While financial firms are joining the race to advance their technological propositions, tech giants are simultaneously investing in cloud technologies and startups, which will likely accelerate the growth of new innovations and the adoption of cloud services across industries. Bank of America reports Google has already invested $120bn in AI and cloud computing since 2016.
Advisers are striving to improve their value proposition to increase client engagement and satisfaction and remain competitive, and many are turning to their technology strategies.
In a digital-first world, clients expect on-demand access to their finances and advisers are embracing the cloud to meet those demands through a self-service “intelligent desktop”. The cloud provides them the opportunity to tailor advice and build stronger client relationships through real-time information delivery and data access, customised reporting and integrated workflows.
As firms race to adopt a cloud-first strategy, there is a rapidly growing cloud marketplace for new platforms and applications. The competition to develop the most cutting-edge cloud technologies will only accelerate as it becomes a top priority for financial leaders.
When advisers build a roadmap to align technology and business strategies, the path forward becomes clearer and more manageable. It’s important to find the right provider to partner with on the journey.

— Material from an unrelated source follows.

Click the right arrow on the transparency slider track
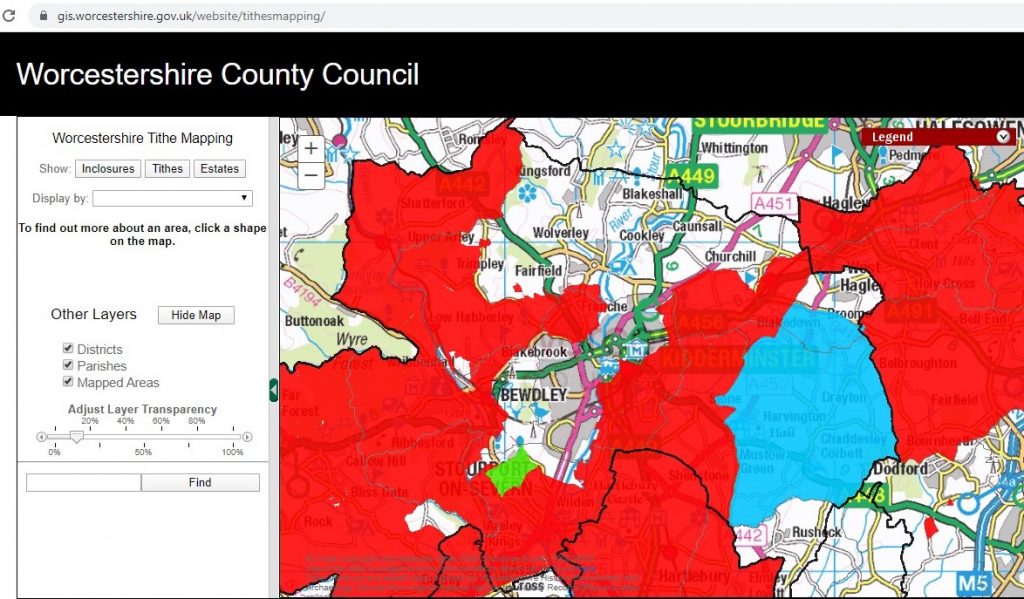The image size is (1024, 599). [x=247, y=436]
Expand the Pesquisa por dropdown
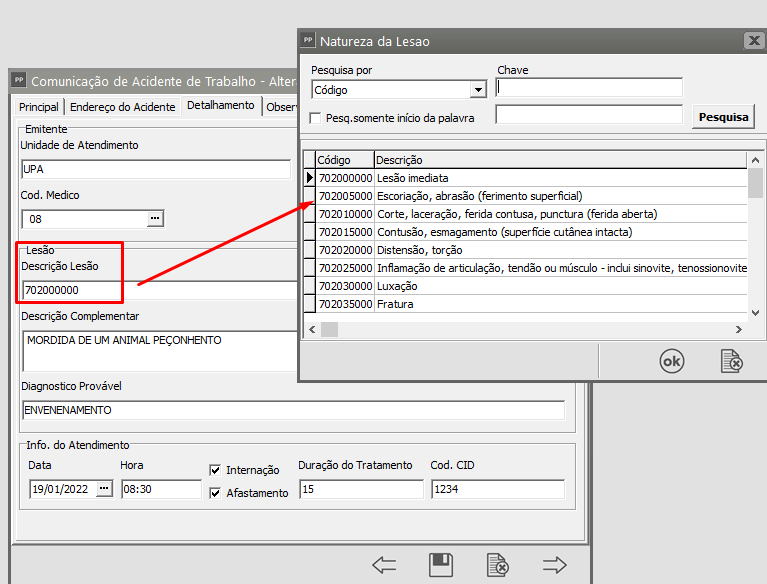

The first step is to understand what tools, processes, applications and data access can connect them to the next generation of clients — and how cloud-based technology can drive their seamless integration and operational efficiencies on a unified platform.
Transitioning to the cloud with an open-architecture approach enables data-sharing and integrated workflows best suited for advice businesses.

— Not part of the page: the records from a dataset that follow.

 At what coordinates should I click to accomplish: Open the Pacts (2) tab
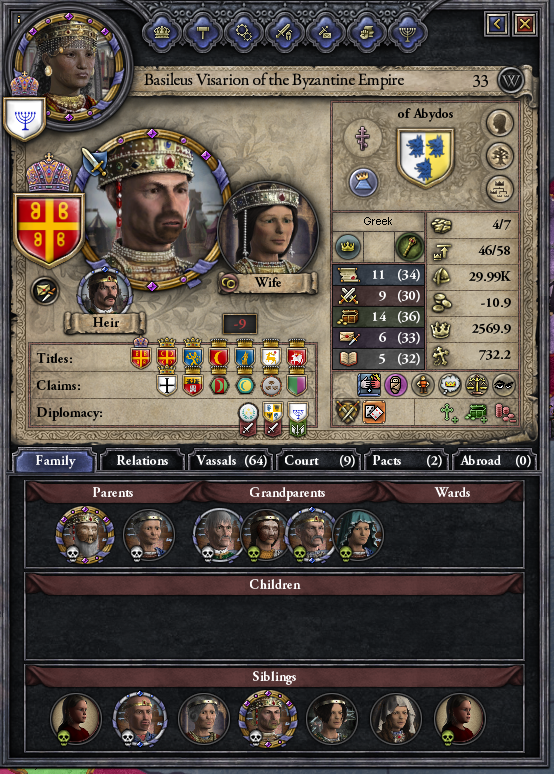(407, 461)
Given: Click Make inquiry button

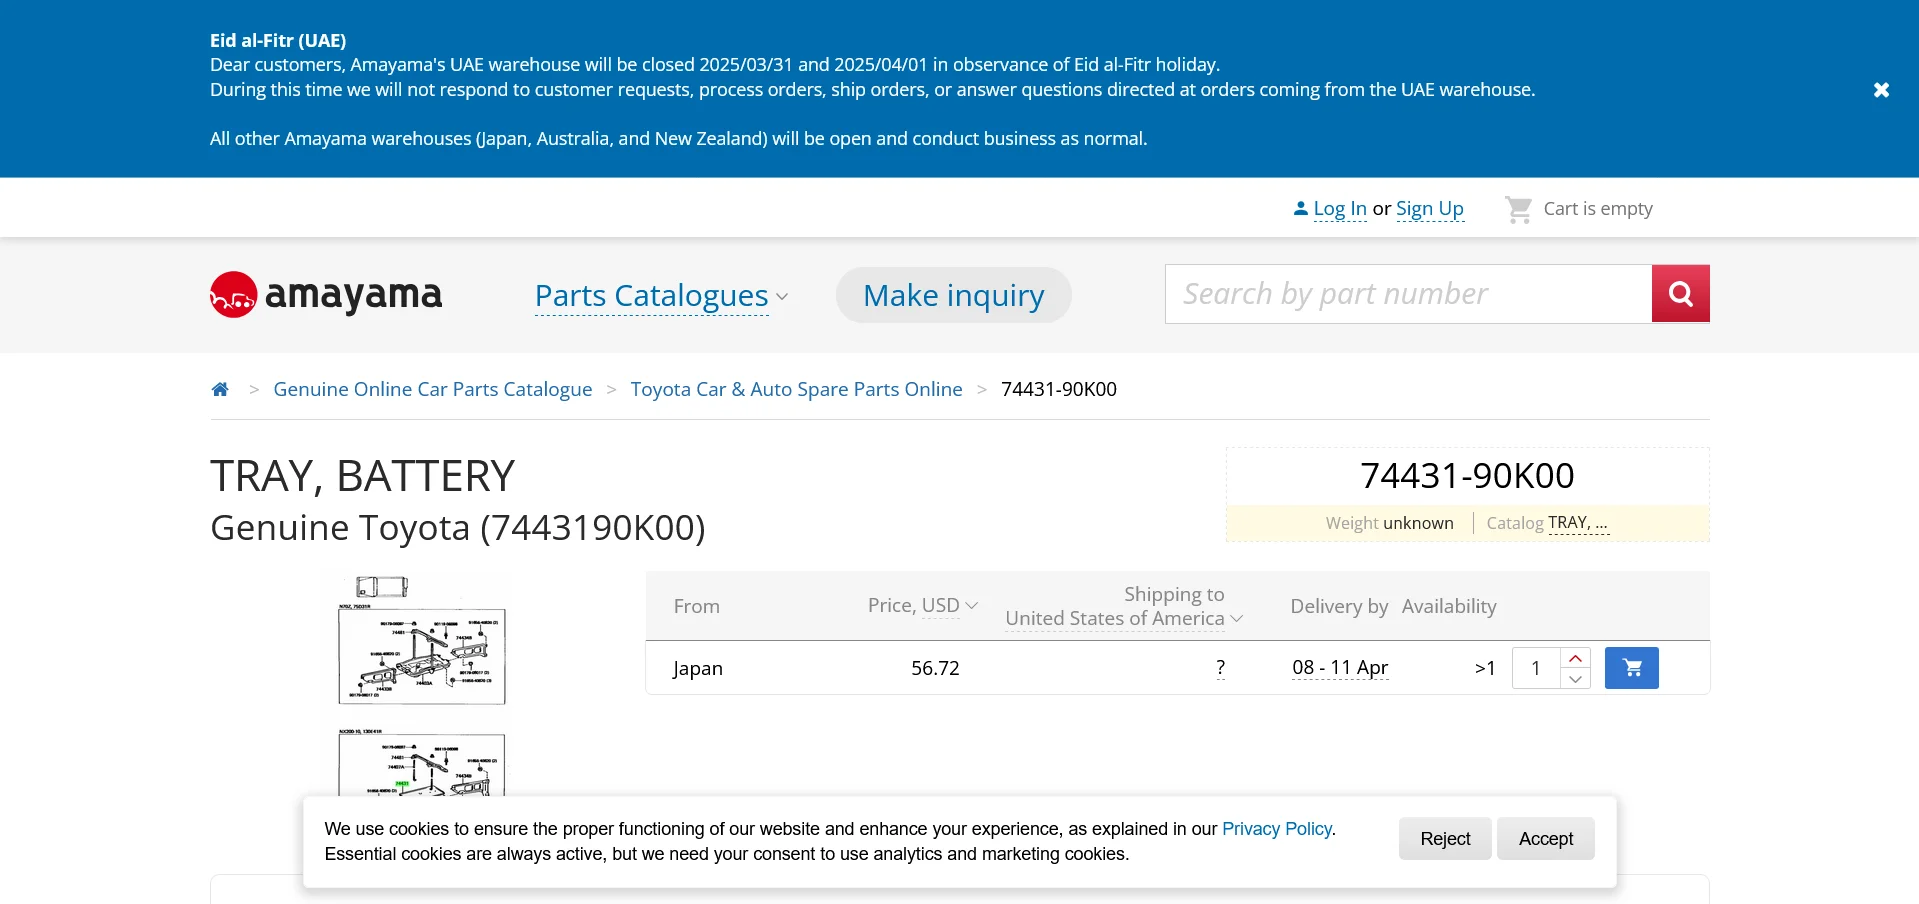Looking at the screenshot, I should coord(953,296).
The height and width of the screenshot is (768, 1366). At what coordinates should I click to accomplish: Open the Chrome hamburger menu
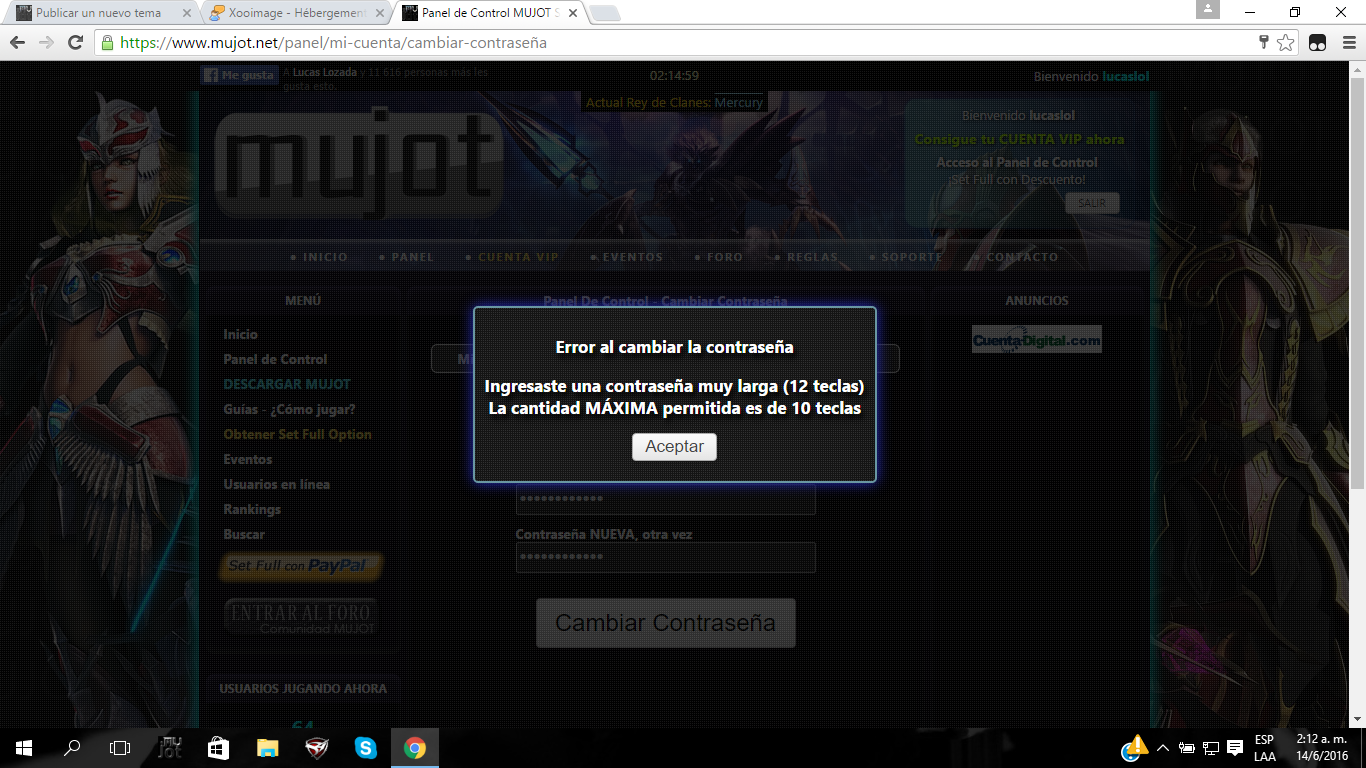(x=1347, y=43)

For organisations assessing mergers and acquisitions as a component of their growth strategies, the need for an efficient—and quick—integration into a single, unified technology infrastructure becomes even more paramount.

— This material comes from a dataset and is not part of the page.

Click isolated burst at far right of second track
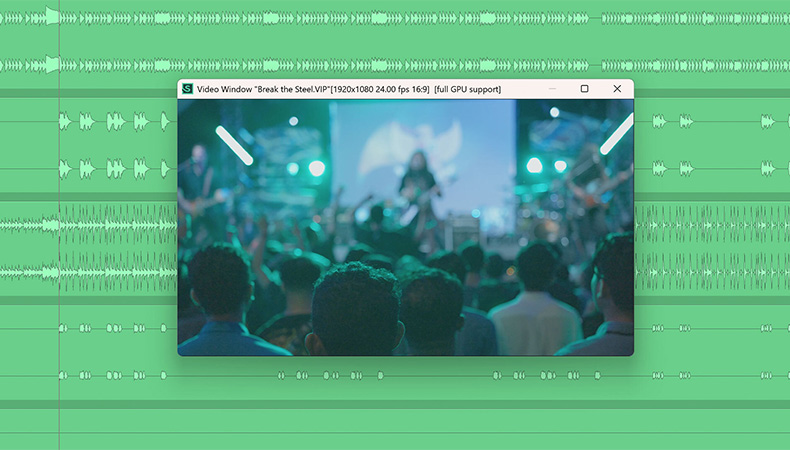Viewport: 790px width, 450px height. point(767,121)
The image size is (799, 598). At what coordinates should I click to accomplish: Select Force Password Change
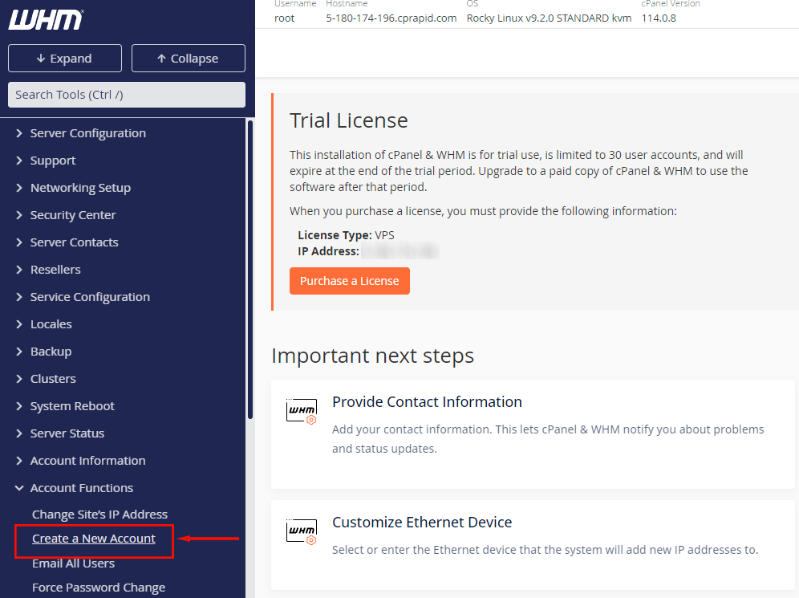pos(98,588)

According to research conducted by international law firm Mayer Brown, deals to acquire advice firms were up 11% last year. And with 17% of advisers over 60 years of age, there’s a larger opportunity to connect to that next generation of clients.
Not only can the cloud help ease and expedite the integration of firms operating on disparate platforms, it can prove a competitive advantage for client acquisition and retention.
Eliminating data silos is critical to the aggregation and reporting needed for an on-demand wealth management experience. But a strong data strategy helps ensure an adviser’s ability to protect that data. When it comes to client and business data, there’s nothing more important than security.
Today, advisers must balance providing too much advice with a personalised client experience that considers the next best action for scaling that advice towards goals.
Cloud services won’t eliminate the value of a personalised advice approach, but they will enable advisers to do their job better—whether that’s customising offerings and advice at scale, simplifying day-to-day tasks for efficiencies or building stronger relationships with clients.
Leveraging the cloud to integrate technology systems and data can provide the antidote to uncertainty: knowledge. Delivering real-time data across both the business and a client’s financial picture translates into valuable insights. And that enables clients and advisers to make confident decisions and power the future of wealth.
This article first appeared on Money Marketing.